2. Different color codes are available for EIT images in comparison to CT scan. The rainbow-color scheme makes use of red to indicate the highest relative impedance (e.g. during inspiration), green for a medium relative impedance, and blue for the lowest relative impedance (e.g. when expiration is in progress). The newer color scales employ instead of black (which has no impedance change) while blue is used for an intermediate impedance variation, and white for the strongest impedance changes.
4. Functional Imaging and EIT Waveform Analysis
Analyzing Impedance Analyzers data is performed using EIT waveforms that form in each image’s pixels the raw EIT images over length of (Figure 3.). The term “region of interest” (ROI) can be defined as a summary of activity in specific pixels in the image. Within all ROIs, the waveform displays changes in the region’s conductivity over time , resulting from breathing (ventilation-related signal, also known as VRS) or activity in the heart (cardiac-related signal CRS). Additionally, electrically conductive contrast agents like hypertonic saline could be used to generate the EIT Waveform (indicator-based signal, IBS) and could be connected to perfusion in the lung. The CRS could come from both the lung and the cardiac region, and could be partially due to lung perfusion. The exact source and composition are incompletely understood [ 13]. Frequency spectrum analysis can be used to distinguish between ventilation- and cardiac-related Impedance Analyzers changes. Impedance changes that do not occur regularly could be caused by modifications in the settings of the ventilator.
Figure 3. EIT waveforms , as well as the functional EIT (fEIT) photographs are derived from raw EIT images. EIT waveforms are defined as pixel-wise, or by using a region or region of interest (ROI). Conductivity fluctuations are the result of ventilation (VRS) or the activity of cardiac muscles (CRS) but can also be created artificially, e.g. using injection of bolus (IBS) for perfusion measurement. FEIT images present local physiological parameters, such as ventilation (V) and perfusion (Q), extracted from the raw EIT images by using an equation over time.
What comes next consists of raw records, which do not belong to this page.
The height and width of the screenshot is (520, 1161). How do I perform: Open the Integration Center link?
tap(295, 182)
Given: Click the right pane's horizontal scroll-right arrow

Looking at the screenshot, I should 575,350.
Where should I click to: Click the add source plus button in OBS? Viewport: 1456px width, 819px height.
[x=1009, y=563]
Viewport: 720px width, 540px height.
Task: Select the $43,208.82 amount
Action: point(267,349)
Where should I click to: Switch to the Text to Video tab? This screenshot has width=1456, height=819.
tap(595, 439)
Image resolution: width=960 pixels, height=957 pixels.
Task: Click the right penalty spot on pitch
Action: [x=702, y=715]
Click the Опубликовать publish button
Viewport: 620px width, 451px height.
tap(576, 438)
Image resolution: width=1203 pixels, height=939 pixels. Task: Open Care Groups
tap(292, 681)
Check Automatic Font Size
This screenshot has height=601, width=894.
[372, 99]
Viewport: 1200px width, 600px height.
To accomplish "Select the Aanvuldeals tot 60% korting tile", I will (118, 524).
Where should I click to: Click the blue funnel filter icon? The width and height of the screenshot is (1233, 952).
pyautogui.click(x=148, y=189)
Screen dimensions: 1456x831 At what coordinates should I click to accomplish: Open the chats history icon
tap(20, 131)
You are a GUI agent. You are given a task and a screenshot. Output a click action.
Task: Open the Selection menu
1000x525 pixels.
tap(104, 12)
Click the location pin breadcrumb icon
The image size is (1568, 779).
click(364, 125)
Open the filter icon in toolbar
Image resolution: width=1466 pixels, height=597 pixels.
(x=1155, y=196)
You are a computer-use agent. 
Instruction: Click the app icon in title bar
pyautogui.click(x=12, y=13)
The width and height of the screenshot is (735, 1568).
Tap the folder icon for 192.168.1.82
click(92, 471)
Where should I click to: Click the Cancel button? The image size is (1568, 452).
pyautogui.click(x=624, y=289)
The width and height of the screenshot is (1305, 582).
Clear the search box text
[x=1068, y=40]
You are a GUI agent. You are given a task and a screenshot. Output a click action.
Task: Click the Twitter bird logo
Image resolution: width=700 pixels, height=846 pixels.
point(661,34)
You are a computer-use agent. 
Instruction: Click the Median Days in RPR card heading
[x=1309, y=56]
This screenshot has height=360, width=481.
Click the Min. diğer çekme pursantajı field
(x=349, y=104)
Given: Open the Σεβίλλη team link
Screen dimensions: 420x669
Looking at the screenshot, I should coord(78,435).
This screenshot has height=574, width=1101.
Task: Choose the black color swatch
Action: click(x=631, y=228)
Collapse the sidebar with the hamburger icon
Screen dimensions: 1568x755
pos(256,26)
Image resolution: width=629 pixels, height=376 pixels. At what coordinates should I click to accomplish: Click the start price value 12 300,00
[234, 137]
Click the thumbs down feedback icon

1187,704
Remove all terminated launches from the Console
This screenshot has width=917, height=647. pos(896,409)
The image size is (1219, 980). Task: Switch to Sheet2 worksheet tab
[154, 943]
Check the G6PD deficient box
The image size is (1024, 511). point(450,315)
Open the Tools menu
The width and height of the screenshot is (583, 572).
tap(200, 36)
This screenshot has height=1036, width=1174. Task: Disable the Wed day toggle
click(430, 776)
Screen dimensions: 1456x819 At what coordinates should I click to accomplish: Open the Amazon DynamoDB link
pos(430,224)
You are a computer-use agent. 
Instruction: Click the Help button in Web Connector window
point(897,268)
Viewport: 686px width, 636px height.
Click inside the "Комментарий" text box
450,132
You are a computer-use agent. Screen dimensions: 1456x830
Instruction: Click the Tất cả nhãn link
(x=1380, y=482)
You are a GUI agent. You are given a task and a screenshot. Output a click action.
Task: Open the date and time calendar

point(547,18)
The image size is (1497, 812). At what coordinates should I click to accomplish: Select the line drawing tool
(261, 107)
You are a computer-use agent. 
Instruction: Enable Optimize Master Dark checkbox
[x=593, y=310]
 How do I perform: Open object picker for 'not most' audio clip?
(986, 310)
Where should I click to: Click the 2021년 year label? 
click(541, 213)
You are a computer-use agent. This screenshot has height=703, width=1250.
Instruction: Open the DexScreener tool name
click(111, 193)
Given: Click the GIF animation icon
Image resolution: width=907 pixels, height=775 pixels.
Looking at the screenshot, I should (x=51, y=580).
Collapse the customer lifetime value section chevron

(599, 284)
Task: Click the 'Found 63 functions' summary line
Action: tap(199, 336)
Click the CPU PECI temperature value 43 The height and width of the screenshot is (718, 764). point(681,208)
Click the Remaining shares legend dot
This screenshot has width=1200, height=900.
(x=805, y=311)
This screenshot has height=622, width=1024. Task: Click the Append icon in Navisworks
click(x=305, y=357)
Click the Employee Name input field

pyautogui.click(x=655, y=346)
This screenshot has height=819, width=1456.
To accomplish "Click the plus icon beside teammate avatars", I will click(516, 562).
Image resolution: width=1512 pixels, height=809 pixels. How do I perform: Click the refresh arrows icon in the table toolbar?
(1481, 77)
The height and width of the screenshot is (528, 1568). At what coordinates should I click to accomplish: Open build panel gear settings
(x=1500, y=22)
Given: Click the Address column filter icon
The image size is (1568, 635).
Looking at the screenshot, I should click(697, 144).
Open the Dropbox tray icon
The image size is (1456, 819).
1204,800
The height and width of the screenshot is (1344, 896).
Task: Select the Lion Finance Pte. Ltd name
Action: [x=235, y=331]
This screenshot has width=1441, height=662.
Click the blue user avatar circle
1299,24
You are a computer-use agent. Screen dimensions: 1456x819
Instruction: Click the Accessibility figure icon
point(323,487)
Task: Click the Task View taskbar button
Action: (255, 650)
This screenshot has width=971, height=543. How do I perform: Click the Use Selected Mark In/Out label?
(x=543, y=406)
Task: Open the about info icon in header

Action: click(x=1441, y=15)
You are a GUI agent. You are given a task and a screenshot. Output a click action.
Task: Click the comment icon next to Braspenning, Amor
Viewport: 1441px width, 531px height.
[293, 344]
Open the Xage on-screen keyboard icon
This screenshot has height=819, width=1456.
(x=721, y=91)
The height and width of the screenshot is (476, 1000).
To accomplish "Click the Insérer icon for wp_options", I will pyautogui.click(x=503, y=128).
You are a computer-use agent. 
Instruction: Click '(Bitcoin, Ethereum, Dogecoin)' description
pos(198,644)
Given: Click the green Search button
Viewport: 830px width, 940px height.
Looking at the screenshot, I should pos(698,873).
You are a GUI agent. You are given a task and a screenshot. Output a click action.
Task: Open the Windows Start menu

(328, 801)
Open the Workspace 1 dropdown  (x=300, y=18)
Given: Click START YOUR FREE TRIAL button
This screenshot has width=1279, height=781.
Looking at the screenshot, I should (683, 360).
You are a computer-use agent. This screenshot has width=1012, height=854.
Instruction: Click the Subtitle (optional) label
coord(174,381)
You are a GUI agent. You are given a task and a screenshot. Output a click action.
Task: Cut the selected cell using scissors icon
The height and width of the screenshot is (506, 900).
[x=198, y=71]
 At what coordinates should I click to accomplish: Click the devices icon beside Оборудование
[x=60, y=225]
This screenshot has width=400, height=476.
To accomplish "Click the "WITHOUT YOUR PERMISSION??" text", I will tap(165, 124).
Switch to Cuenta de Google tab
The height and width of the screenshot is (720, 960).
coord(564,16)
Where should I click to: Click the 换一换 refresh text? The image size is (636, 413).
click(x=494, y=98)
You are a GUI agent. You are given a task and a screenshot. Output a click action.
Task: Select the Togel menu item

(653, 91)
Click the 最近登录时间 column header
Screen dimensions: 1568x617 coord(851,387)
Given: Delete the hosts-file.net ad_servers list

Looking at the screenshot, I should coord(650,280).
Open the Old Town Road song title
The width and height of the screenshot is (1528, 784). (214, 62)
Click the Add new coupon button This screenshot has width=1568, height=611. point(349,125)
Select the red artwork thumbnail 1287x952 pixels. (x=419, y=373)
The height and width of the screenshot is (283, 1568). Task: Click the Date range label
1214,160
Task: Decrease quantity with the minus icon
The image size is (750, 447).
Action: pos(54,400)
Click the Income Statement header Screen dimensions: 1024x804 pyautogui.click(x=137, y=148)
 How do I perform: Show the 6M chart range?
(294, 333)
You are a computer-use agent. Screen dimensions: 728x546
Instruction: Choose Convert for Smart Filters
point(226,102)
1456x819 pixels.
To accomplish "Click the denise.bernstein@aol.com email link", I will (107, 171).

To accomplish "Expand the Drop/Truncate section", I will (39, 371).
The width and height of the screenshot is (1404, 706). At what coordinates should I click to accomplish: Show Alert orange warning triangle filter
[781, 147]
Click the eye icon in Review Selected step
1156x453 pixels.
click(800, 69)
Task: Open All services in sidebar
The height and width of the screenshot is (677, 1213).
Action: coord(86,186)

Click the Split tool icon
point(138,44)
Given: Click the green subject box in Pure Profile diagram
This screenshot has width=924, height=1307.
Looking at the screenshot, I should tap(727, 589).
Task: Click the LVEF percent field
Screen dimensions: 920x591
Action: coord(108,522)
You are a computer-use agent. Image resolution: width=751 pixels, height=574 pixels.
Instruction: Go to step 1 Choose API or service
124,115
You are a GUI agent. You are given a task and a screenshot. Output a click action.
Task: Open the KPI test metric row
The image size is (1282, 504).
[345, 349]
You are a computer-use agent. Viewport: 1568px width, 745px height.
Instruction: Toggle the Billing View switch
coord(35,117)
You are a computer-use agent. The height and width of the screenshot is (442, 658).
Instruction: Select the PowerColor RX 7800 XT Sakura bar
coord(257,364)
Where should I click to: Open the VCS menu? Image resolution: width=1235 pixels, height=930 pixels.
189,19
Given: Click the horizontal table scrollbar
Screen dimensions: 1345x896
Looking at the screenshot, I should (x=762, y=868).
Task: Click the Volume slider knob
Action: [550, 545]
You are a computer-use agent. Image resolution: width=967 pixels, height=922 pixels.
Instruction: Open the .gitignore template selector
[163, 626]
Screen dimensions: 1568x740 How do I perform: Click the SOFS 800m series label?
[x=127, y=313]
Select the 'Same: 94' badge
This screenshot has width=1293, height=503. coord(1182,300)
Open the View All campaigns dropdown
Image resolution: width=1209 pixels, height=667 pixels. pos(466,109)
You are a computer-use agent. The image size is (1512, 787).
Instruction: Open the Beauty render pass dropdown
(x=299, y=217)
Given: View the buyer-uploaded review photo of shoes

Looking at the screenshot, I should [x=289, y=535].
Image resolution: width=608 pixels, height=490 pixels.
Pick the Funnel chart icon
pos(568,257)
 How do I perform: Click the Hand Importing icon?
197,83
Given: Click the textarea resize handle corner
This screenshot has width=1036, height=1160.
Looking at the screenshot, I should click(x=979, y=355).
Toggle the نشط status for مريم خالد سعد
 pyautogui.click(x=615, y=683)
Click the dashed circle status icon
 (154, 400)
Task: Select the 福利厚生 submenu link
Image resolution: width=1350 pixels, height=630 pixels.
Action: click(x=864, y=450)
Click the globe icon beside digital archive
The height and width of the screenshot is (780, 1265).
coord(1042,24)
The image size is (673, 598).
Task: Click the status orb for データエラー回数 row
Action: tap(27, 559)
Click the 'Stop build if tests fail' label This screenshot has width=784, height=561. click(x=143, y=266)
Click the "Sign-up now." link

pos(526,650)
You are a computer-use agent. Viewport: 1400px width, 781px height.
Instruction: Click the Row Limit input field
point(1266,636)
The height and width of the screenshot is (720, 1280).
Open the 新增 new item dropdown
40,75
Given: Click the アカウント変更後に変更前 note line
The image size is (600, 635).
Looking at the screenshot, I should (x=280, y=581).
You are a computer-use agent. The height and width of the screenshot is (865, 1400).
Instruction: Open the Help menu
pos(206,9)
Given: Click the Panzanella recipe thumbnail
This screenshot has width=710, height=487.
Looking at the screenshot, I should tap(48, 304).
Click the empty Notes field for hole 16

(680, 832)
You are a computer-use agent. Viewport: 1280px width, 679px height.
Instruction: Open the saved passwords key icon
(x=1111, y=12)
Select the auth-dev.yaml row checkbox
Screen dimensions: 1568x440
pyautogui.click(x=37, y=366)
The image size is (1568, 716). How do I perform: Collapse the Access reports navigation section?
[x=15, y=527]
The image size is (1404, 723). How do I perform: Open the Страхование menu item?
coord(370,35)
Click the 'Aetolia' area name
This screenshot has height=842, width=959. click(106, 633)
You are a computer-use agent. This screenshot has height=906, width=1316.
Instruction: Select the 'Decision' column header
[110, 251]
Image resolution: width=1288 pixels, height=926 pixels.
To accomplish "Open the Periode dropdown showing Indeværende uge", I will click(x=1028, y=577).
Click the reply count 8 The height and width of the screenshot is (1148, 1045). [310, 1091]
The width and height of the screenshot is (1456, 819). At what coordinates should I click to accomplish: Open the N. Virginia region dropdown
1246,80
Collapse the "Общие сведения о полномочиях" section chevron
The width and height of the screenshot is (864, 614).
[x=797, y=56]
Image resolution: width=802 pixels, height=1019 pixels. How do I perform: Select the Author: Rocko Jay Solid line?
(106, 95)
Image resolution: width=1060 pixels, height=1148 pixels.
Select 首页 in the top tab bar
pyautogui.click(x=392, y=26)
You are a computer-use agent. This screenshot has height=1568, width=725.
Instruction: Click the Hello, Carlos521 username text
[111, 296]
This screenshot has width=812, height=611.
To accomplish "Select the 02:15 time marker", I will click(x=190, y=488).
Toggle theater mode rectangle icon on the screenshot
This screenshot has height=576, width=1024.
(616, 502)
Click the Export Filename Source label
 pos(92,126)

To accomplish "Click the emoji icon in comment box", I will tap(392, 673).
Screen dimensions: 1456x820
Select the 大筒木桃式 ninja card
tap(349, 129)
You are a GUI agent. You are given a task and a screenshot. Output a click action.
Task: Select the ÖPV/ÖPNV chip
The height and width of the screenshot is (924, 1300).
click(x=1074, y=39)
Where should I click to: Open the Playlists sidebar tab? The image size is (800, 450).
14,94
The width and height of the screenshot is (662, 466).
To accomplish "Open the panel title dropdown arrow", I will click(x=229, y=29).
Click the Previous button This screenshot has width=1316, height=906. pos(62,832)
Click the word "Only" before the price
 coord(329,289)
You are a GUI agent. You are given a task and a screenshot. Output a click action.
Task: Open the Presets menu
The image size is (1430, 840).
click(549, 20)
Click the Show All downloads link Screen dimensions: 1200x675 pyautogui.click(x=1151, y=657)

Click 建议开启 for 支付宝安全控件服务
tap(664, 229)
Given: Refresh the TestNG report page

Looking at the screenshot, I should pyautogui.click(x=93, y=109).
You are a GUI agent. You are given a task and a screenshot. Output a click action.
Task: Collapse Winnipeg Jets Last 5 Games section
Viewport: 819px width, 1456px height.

Functional EIT (fEIT) images are created by applying a mathematical function on the sequence of raw images and the corresponding EIT signal waveforms. Because the mathematical process is applied to calculate an appropriate physiological parameter for each pixel, regional physiological characteristics like regional ventilation (V) and respiratory system compliance as in addition to the regional flow (Q) can be assessed and visualized (Figure 3.). The information derived collected from EIT waveforms along with simultaneously registered airway pressure values can be utilized to determine the lung compliance as well as lung opening and closing for each pixel by calculating changes of impedance and pressure (volume). Similar EIT measurements of the inflation and deflation steps of lung volume allow for the display of pressure-volume curves at the pixel level. The mathematical operations used to calculate different kinds of fEIT photographs may address different functional characteristics within the cardio-pulmonary systems.